Sportlifestyle company PUMA for the first time produced footballs under fair trade conditions in order to endorse a campaign focussing on the prevention of juvenile delinquency in South Africa. In cooperation with the Bavarian government and the Internationales Katholisches Missionswerk missio, PUMA will provide 5,000 footballs – bearing the fair trade certification mark – for the initiative “Club der guten Hoffnung” (Club of Good Hope) to be used in football games at Bavarian and South African schools. For this purpose, PUMA’s long-term football supplier Ali Trading in Pakistan was monitored for compliance to the Fairtrade standards and was certified by the independent certification organization FLO-CERT.
“We are pleased that we can support this initiative with PUMA footballs sporting the fair trade mark,“ said Horst Widmann, Vice President of PUMA. “The football games will bring young people together in a peaceful way and will help curtail youth violence. At the same time, we further improved the working conditions in our supplier’s factory in Pakistan.”
Horst Widmann handed over the fair trade ball to the President of missio in Munich, Pater Eric Englert (osa), who said: “I am sure the young football players will be very delighted about the ball. The passion for football truly connects people. Pastoral care, educational programmes and sports all contribute to social integration of unprivileged young people in South Africa.”
PUMA has carried out audits at its suppliers’ factories for more than ten years, monitoring strict adherence to its Code of Conduct. This guarantees that the manufacturers comply with criteria such as respecting human rights, freedom of association, prohibition of child labour as well as the payment of minimum wages. The PUMA auditors also monitor the employees’ working hours, the overtime accrued, the contractual rates of pay, pay rolls, employment contracts, health and safety standards in the workplace as well as the appropriate disposal of waste.
The independent fair trade certification mark guarantees in addition that the PUMA manufacturer in Pakistan receives a premium of 10 percent of the ball’s purchasing price, which the firm has to invest – after a democratic vote among the factory’s management, workers and employees – into social, economic or ecological development projects on the premises.
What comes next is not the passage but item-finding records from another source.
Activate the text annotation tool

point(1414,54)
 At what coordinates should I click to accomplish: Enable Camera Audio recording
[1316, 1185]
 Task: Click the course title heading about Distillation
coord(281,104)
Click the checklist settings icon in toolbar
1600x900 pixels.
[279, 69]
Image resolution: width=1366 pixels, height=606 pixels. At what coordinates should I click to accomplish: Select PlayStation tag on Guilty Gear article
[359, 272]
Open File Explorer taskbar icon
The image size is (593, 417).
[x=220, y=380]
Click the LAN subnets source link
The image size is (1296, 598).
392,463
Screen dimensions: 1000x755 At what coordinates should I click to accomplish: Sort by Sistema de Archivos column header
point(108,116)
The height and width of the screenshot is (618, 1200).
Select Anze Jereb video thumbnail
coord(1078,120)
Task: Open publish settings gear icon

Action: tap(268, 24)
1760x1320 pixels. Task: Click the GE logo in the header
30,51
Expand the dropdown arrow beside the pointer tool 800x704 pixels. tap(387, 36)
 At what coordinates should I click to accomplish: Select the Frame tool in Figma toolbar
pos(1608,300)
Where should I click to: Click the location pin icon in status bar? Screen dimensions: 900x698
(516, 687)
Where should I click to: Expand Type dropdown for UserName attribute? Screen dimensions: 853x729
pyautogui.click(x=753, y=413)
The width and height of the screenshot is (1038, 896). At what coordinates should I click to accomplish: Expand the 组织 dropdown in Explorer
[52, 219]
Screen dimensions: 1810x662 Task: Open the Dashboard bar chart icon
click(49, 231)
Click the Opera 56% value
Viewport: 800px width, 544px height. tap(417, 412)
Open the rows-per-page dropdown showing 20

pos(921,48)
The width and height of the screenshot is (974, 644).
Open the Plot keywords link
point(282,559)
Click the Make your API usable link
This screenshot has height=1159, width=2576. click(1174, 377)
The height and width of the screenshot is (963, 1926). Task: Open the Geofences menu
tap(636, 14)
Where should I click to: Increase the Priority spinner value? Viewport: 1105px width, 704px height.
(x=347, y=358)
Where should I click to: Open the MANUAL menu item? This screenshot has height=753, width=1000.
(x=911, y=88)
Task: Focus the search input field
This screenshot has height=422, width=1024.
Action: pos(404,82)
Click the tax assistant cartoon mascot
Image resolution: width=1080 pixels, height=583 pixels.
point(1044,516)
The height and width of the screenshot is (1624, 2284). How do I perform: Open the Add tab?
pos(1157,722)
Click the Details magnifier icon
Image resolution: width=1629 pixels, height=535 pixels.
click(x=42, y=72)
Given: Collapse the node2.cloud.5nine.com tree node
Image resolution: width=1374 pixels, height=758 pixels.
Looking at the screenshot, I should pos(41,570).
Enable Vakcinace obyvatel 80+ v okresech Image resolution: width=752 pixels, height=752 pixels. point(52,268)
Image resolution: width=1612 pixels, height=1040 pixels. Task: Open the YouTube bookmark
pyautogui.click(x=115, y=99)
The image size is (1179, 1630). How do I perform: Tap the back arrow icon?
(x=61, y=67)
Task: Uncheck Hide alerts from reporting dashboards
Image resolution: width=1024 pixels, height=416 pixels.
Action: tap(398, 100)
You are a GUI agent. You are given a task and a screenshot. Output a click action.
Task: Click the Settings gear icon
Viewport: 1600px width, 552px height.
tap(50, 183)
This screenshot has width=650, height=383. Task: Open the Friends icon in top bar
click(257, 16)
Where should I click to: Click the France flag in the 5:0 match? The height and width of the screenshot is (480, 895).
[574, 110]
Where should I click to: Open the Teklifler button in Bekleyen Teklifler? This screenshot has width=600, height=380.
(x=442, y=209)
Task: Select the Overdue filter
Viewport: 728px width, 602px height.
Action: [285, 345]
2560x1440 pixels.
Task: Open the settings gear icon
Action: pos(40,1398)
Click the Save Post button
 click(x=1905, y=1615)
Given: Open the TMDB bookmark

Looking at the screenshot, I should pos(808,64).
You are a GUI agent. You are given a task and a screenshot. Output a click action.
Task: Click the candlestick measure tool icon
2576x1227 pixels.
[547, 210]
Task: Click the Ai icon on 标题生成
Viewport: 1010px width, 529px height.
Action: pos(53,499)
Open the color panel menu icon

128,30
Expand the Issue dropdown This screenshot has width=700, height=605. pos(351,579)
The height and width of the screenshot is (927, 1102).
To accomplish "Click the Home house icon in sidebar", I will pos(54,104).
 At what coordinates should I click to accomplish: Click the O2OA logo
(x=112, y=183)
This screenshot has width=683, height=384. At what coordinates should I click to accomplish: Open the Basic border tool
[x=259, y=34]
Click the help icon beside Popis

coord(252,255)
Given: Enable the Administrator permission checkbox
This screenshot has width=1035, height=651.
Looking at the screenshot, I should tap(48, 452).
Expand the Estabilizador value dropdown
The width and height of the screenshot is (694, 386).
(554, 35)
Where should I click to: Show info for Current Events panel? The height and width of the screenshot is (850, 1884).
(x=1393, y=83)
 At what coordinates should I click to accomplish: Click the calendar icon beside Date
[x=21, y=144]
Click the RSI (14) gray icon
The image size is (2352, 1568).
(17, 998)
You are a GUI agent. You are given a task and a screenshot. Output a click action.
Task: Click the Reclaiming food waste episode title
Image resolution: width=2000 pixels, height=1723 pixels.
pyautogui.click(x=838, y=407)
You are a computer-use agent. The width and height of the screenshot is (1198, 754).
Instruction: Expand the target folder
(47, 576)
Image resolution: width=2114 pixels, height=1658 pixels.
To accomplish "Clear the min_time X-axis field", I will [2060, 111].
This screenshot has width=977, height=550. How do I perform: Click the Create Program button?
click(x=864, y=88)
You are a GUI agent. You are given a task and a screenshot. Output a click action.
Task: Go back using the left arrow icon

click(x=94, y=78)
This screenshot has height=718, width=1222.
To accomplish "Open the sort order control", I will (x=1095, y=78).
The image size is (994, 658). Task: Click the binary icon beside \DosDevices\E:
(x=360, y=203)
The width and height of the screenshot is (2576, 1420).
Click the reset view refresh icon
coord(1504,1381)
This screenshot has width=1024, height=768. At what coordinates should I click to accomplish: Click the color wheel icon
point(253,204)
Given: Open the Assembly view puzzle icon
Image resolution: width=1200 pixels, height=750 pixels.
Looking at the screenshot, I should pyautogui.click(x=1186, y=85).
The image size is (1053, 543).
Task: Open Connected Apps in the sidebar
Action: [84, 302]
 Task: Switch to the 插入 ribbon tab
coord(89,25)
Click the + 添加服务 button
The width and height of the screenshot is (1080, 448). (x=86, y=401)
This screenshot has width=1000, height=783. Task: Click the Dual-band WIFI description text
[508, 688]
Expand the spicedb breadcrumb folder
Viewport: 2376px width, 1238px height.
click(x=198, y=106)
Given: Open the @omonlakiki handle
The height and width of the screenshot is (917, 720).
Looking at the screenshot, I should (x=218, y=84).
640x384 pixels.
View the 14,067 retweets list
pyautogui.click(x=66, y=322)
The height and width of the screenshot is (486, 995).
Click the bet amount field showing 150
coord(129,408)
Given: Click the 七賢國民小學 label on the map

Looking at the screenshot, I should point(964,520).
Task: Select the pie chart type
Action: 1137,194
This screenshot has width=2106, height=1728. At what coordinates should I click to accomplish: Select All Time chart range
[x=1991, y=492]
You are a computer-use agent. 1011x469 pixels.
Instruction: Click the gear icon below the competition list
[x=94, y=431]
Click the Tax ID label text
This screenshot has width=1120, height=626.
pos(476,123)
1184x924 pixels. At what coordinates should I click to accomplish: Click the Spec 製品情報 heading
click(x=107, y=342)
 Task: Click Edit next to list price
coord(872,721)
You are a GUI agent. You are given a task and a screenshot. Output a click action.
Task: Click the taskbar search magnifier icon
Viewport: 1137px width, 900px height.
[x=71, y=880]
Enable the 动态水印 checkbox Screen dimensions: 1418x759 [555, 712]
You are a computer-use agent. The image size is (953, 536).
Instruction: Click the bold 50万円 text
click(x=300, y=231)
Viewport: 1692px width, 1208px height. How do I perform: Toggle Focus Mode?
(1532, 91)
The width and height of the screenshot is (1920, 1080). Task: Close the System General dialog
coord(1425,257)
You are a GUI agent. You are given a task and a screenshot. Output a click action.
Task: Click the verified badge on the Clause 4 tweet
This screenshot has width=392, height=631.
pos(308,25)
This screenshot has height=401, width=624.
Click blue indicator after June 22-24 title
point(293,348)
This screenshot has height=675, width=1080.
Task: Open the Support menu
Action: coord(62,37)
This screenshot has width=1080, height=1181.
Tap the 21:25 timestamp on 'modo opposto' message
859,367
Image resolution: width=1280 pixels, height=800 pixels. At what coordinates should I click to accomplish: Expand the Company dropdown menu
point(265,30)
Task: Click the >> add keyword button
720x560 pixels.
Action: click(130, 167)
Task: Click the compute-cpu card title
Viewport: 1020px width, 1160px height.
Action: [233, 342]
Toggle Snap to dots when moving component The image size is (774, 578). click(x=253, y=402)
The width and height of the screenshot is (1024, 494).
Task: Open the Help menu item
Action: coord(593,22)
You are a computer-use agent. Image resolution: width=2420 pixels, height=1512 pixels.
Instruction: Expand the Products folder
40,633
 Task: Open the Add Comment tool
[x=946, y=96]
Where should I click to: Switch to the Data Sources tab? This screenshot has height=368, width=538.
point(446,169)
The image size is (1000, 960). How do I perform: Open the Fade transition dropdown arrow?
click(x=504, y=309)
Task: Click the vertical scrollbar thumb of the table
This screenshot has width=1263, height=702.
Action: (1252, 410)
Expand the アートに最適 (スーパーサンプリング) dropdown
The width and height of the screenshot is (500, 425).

The PUMA football was publicly launched on November 17, 2008 at the Bavarian Ministry of Education in Munich during the presentation of the initiative “Club der guten Hoffnung”. The event was attended by representatives of the different charity organisations, Secretary of State for Education Dr. Marcel Huber, PUMA Vice President Horst Widmann and other corporate representatives, politicians and sportsmen.
PUMA also presented the ball at its annual stakeholder meeting which took place at the Banz Monastery at the same time. PUMA employees discussed sustainability, sourcing, environmental and social issues with the President of the Fair Labor Association, Auret van Heerden, the author of the book „The China Price: The true cost of Chinese competitive advantage, Alexandra Harney as well as with representatives from Oxfam, Misereror, Fair Wear Foundation, Carbon Disclosure Project and the Global Reporting Initiative.
The two-day meeting of PUMA employees with stakeholders from different organisations, that have different goals, has led to many productive results in the past. Numerous initiatives emerged from the open and transparent dialogues and discussions and made an impact on PUMA’s sustainability strategy.